#### Article ####

It is no longer possible to get both a core file and a crash report at the same time.
When this line https://github.com/redis/redis/blame/unstable/src/server.c#L6452 was added, it disabled core files. I can enable them again by setting crash-log-enabled to false, but then I don't get the crash log.
Comment From: oranagra
I'm not sure that it's related to #8004.
Maybe somehow related to one of the changes in https://github.com/redis/redis/commit/90b717e72340081ee87f0b85b4ef00b2a5bd2bf2
Although I still see that the signal handle is ending with bugReportEnd(1, sig);
@daniel-house are you referring to a crash report after an assertion or a signal?
P.S. I personally don't think core dumps on Redis are very useful. Redis usual consumes massive amounts of memory. So the core dump is huge and also slows down the restarts. Also if you have both a crash report and a core dump, the core dump may be corrupt by the report generation.
Comment From: daniel-house
This line is also part of https://github.com/redis/redis/pull/8004 : https://github.com/redis/redis/blame/unstable/src/debug.c#L915
Actually, I was unaware of the RedisModule_Assert, so I coded my own (abend with varargs) in the same manner as I always do in C/Unix. abend logs a message and then calls abort(). Asserts are nice but I often want the message to include additional contextual information so that it is easier to debug. As soon as I moved to a version of Redis that included https://github.com/redis/redis/pull/8004, my call to abort stopped generating core files.
In general core dumps in production are a bad idea. Copying them from one machine to another can cause them to expand enormously due to holes that are compressed in the original core file. They slow down restarts as you say, and may expose sensitive data. It is a good practice to use ulimit -c 0 to prevent core files in production. This is the default value of ulimit -c on many versions of Unix.

#### Supplied information ####

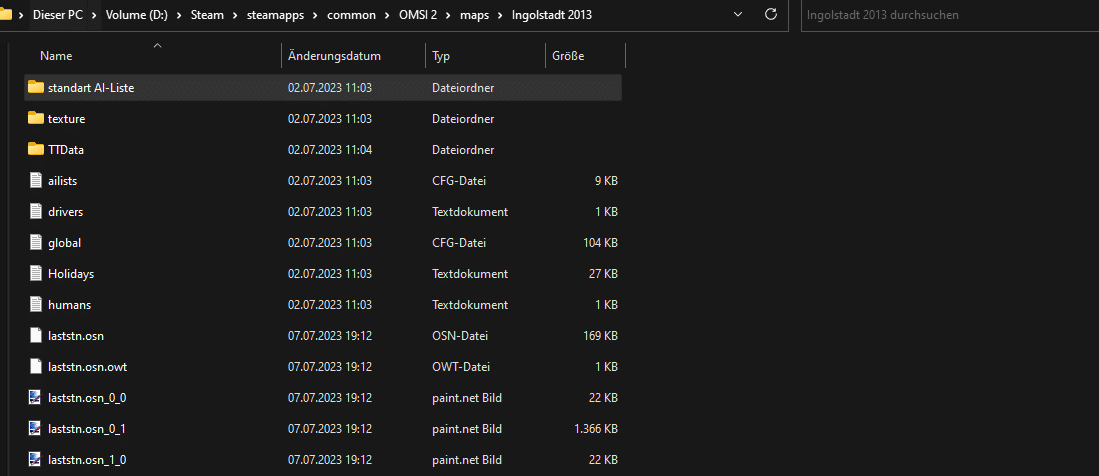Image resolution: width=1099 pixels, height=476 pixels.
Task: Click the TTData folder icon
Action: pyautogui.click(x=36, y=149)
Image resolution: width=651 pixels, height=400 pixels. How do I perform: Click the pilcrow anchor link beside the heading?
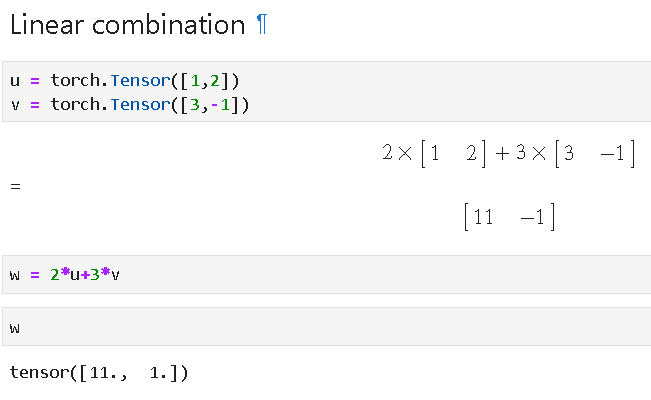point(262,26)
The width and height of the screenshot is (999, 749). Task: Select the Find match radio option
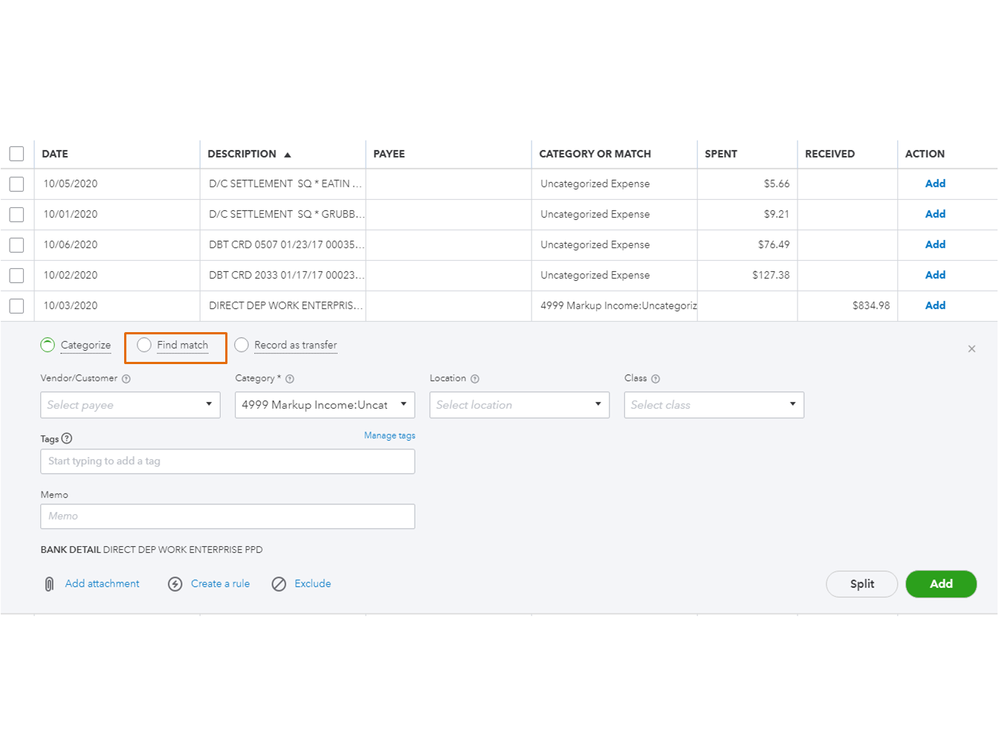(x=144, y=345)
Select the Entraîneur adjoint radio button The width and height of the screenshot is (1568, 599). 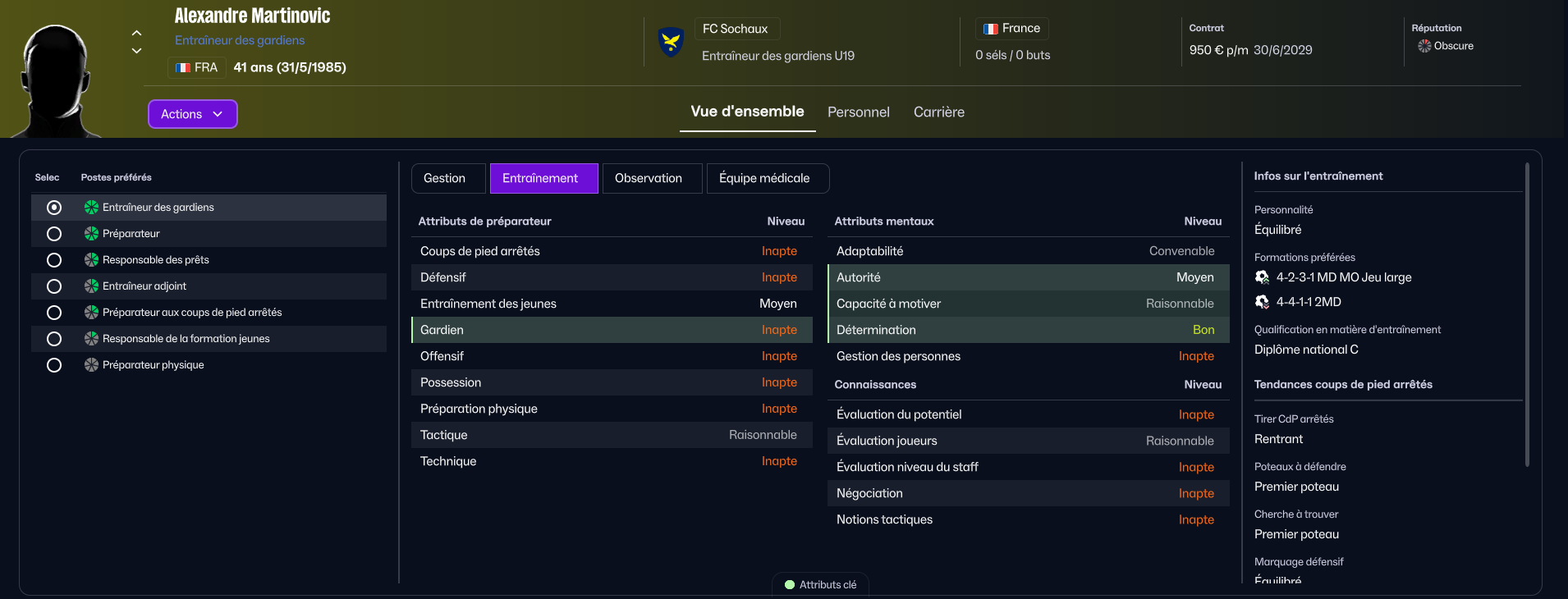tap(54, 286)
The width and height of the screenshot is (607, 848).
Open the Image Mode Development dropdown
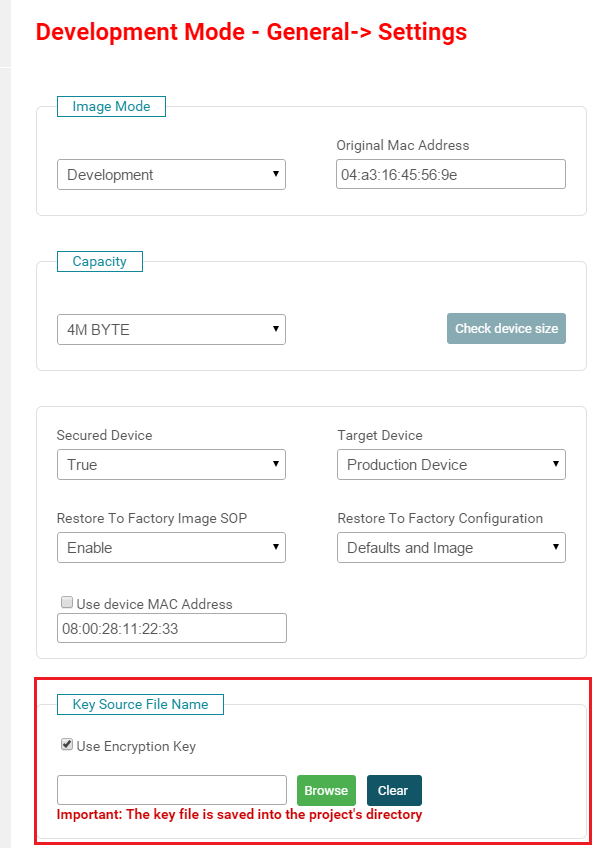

####
#### Supplied information ####

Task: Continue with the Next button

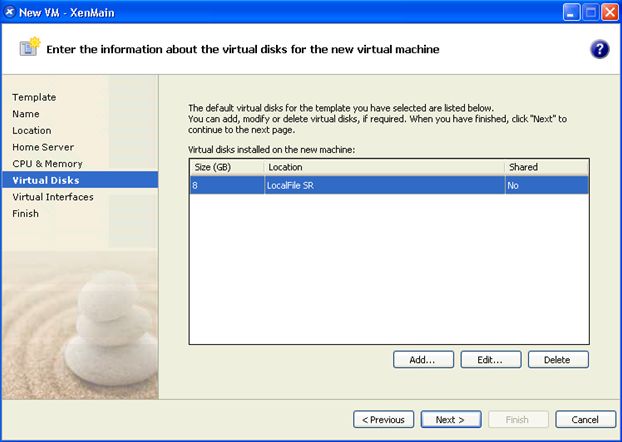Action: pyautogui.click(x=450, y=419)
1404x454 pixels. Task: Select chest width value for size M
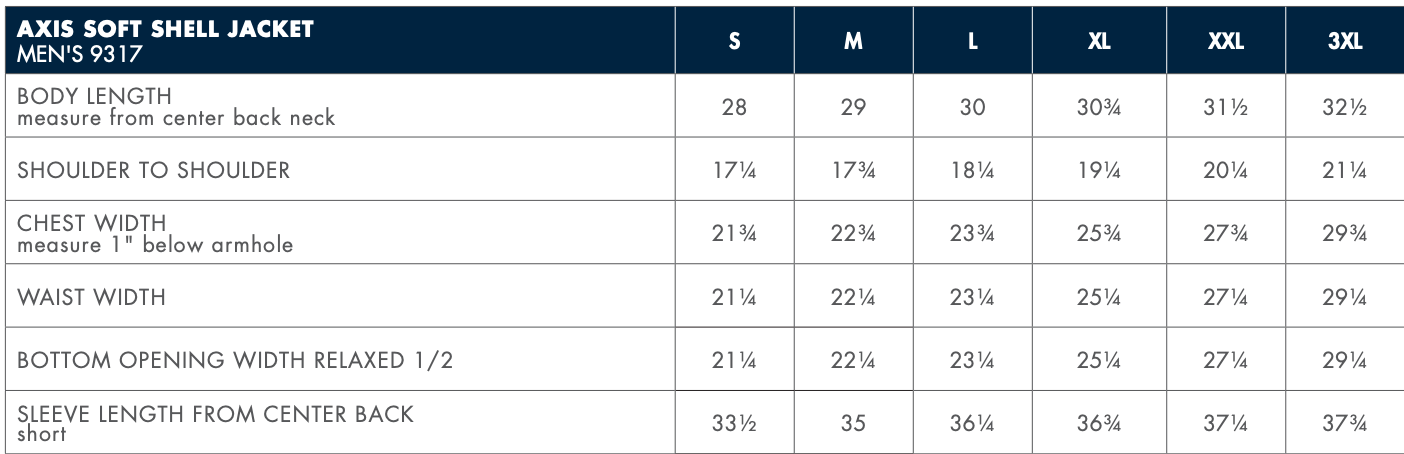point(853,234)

####
#### Supplied information ####

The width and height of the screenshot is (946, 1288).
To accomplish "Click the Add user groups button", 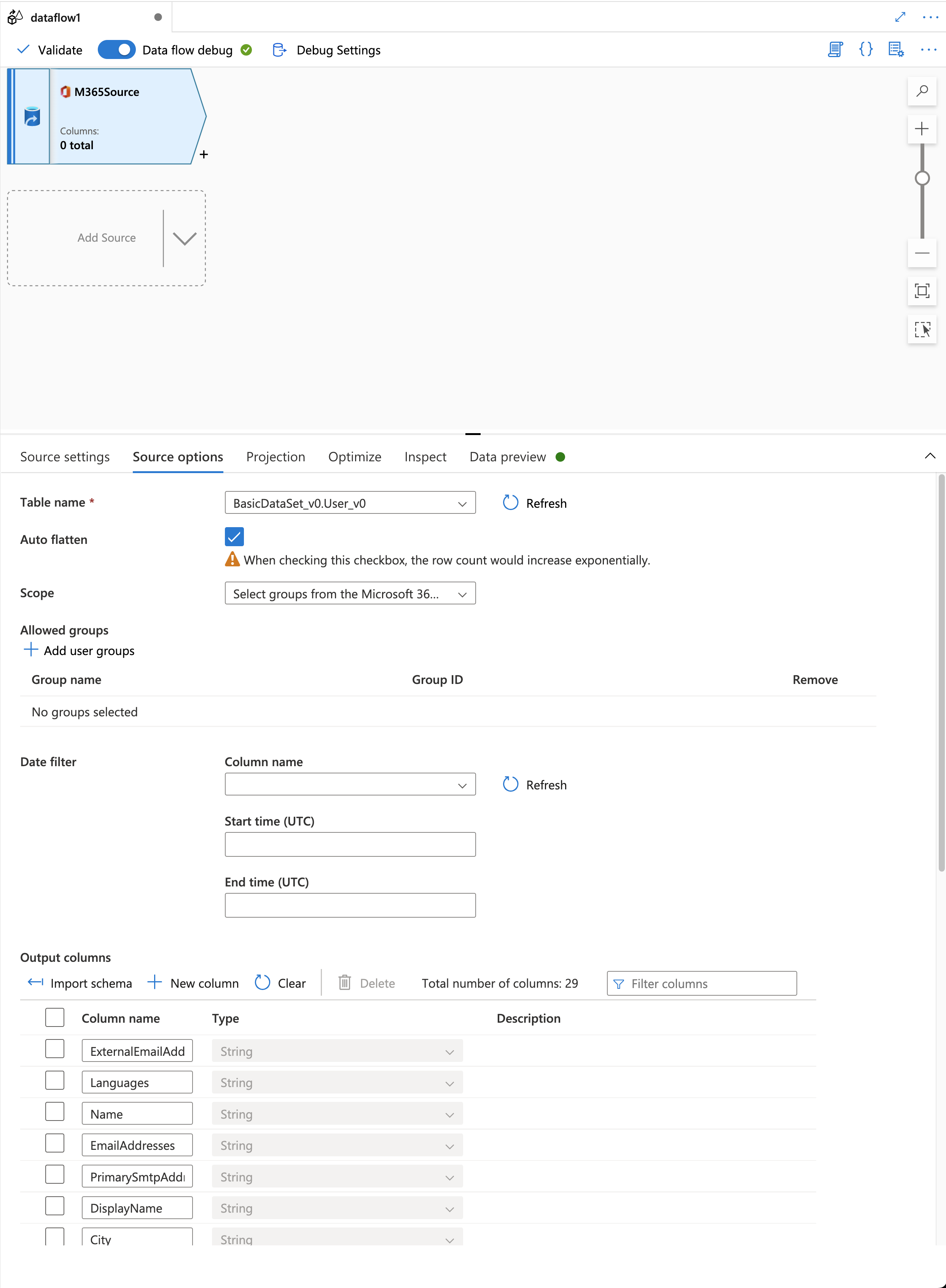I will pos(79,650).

####

Challenge
List each distinct web address that appears in the thread about Redis core files and crash reports, counting a repeated address only once. Rely on the thread alone when answering, not on the data.

The reply
- https://github.com/redis/redis/blame/unstable/src/server.c#L6452
- https://github.com/redis/redis/commit/90b717e72340081ee87f0b85b4ef00b2a5bd2bf2
- https://github.com/redis/redis/pull/8004
- https://github.com/redis/redis/blame/unstable/src/debug.c#L915